Dzień Wolnej Sztuki 2018 - otwarte galerie i muzea w całej Polsce
2018-04-20 13:57:42Czy wiesz, że oglądanie jednego dzieła sztuki zajmuje nam średnio 8 sekund? Jak nietrudno się domyślić, to trochę mało czasu na refleksję. Zuzanna Stańska postanowiła zwrócić uwagę na nasz „niechlujny” sposób zwiedzania i zaproponować alternatywę – ruch Slow Art. W sobotę 21 kwietnia 2018, podczas Dnia Wolnej Sztuki, blisko 60 muzeów z całej Polski zaprosi odwiedzających na wyjątkowe wystawy. Zachęcamy do udziału w akcji!
Wydarzenia kulturalne na Dzień Wolnej Sztuki
Główną organizatorką projektu jest Zuzanna Stańska, historyk sztuki i politolog, młoda influencerka zaangażowana w liczne działania na rzecz muzeów oraz instytucji kultury. Jako osoba aktywnie udzielająca się w środowisku, na co dzień ma styczność z wszelkiego rodzaju wystawami, eventami i happeningami artystycznymi. Bez trudu może nakreślić sylwetkę typowego odbiorcy sztuki: niecierpliwy, nieuważny, zawsze w pośpiechu. Stańska jest zdania, że 8 sekund to stanowczo za mało – każde dzieło zasługuje na bardziej pogłębioną analizę. Tak zrodziła się idea Dnia Wolnej Sztuki, organizowanego cyklicznie od 2011 roku.
Zasady są proste. Muzeum, które chce wziąć udział w akcji, przez godzinę udostępnia odwiedzającym wystawę składającą się z zaledwie 5 wybranych eksponatów. Przy każdym z nich znajdzie się osoba – wykwalifikowany pracownik lub wolontariusz – która chętnie udzieli informacji na temat artysty oraz dzieła, odpowie na pytania i podzieli się swoimi refleksjami. Na Dzień Wolnej Sztuki możemy się wybrać we wszystkich większych miastach w Polsce.

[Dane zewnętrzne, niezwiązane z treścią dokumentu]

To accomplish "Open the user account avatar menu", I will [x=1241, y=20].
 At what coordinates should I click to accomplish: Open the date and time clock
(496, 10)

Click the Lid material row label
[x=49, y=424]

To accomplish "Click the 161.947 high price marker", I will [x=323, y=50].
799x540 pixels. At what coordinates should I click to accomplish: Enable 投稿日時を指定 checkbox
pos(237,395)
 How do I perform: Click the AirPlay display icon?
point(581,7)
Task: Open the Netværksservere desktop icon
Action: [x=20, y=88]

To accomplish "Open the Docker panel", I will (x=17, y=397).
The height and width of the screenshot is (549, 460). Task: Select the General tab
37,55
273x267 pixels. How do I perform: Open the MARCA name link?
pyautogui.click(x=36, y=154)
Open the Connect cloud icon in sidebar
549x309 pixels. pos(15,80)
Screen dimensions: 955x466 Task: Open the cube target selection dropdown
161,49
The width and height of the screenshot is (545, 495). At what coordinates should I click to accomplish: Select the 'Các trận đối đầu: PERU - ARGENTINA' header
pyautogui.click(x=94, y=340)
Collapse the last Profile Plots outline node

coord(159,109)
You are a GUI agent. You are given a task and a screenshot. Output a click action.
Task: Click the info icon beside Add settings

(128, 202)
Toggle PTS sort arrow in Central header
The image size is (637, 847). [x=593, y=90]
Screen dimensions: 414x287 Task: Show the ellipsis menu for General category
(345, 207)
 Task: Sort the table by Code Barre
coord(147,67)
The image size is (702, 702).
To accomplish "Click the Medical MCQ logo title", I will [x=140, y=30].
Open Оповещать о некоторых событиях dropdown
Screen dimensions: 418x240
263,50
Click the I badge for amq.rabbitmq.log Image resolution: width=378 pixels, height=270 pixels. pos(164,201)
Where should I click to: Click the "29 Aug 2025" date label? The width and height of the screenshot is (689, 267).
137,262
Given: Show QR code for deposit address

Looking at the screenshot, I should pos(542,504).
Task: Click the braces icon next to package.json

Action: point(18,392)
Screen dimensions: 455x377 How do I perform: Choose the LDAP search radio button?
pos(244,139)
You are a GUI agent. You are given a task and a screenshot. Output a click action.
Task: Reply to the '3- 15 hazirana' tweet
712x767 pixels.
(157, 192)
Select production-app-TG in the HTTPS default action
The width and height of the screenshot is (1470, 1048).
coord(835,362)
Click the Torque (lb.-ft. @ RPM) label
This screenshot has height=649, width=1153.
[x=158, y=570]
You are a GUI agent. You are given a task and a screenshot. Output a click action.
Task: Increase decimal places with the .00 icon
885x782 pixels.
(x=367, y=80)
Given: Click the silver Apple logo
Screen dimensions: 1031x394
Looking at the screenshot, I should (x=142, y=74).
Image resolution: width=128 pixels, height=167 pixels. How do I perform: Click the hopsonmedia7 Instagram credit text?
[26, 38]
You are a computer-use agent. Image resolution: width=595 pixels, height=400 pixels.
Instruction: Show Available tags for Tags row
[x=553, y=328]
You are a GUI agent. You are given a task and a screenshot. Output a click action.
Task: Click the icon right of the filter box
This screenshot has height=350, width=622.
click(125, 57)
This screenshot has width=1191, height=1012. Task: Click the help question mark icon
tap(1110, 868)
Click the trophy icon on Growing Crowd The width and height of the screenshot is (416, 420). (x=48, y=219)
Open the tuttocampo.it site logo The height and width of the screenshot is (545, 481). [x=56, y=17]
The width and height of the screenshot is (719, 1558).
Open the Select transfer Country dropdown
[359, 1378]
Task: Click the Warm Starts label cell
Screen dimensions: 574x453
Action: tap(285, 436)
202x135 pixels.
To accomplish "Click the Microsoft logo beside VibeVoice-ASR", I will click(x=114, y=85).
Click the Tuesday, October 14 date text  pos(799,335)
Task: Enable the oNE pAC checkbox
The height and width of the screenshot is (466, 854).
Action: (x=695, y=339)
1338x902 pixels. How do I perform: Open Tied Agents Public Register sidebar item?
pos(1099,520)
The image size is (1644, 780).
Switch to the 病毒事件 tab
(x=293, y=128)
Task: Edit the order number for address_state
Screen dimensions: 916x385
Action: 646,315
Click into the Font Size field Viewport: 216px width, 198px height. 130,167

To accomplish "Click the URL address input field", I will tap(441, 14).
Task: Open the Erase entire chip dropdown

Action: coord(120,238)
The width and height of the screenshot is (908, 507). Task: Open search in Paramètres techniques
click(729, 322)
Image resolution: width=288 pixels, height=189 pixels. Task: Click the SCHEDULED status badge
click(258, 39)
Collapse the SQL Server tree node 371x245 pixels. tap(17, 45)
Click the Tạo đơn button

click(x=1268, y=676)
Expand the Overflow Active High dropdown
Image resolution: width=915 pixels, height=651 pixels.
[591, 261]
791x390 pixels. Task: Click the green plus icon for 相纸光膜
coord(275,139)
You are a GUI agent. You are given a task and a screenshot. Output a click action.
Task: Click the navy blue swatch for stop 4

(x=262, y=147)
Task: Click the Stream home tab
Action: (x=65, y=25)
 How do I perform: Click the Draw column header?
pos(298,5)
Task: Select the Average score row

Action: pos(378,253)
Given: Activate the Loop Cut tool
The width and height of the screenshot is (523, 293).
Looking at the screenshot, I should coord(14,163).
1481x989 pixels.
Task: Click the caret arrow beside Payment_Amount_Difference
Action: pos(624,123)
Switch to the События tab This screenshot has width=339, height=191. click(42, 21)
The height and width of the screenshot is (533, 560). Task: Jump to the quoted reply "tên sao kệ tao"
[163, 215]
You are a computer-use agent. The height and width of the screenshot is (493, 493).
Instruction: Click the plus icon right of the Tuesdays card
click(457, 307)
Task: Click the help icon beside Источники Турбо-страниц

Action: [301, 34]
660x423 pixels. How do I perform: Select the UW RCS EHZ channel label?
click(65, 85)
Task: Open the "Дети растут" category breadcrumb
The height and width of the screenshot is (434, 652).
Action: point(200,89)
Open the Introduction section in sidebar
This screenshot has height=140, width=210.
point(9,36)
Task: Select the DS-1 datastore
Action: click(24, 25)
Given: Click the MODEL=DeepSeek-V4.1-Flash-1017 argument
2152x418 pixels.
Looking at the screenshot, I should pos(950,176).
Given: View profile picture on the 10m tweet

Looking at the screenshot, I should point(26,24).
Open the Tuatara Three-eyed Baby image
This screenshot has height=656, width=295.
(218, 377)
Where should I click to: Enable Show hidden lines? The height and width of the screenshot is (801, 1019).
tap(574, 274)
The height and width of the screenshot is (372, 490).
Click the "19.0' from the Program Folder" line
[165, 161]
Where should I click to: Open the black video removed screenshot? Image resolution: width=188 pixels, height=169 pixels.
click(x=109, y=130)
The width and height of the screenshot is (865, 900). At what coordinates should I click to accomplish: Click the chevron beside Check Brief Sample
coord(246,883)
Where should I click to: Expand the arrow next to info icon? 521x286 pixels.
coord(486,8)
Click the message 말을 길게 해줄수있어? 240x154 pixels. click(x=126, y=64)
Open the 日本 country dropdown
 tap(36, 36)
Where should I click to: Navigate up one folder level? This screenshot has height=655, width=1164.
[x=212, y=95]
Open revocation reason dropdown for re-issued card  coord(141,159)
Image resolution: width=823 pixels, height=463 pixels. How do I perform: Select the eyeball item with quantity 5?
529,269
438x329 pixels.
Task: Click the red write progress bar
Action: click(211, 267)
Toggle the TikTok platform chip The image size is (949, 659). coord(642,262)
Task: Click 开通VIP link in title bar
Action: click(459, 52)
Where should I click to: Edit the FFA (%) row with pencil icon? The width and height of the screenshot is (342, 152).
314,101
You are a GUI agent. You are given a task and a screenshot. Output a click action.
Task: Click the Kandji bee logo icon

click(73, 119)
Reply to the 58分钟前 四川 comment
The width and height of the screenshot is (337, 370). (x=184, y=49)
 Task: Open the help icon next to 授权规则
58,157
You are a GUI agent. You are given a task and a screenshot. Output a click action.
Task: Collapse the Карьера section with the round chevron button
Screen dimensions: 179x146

Slow Art - ruch Wolnej Sztuki
Jakiś czas temu bardzo popularna stała się koncepcja mindfullness, czyli praktykowanie uważności. Mówiąc w skrócie, sprowadza się ona do świadomego przeżywania, doświadczania zwykłej codzienności na spokojnie i z namysłem. Na podobnych założeniach opiera się ruch Slow Art. Jest to odpowiedź na chorobę współczesności, która dotyka także gości muzeów i galerii. Chcemy zwiedzać jak najszybciej i jak najwięcej, a w efekcie nie wynosimy z tego zwiedzania nic poza zmęczeniem i frustracją. Slow Art pokazuje, że obcowanie ze sztuką jest o wiele przyjemniejsze, kiedy pozwolimy sobie zatrzymać się i naprawdę docenić oglądane dzieło.
Jeżeli chodzi o kulturę, reguła „jakość ponad ilość” zawsze się sprawdza. Trudno jest skupić się na walorach jednego eksponatu, kiedy musimy zobaczyć ich dziesiątki. Narzekamy na niezrozumiałą twórczość artystów, spychając sztukę na margines – niech sobie wiszą obrazy w muzeum, tam gdzie ich miejsce. Ale prawda jest taka, że bardziej wyrafinowane dzieła zwyczajnie potrzebują więcej wysiłku intelektualnego, by je przyswoić. A o tym często zapominamy, biegiem pokonując korytarze galerii. Blokują nas także różne uprzedzenia i kompleksy, być może czujemy się niekompetentni, by ocenić daną ekspozycję. Rozwiązaniem jest właśnie podejście, które proponuje Slow Art.
Wybierz się 21 kwietnia na Dzień Wolnej Sztuki. Daj sobie czas, by podziwiać obrazy, rzeźby, instalacje i inne artefakty. Bez stresu, bez pośpiechu, bez schematów. Pora przywrócić sztuce jej indywidualny charakter i wyzwalającą siłę.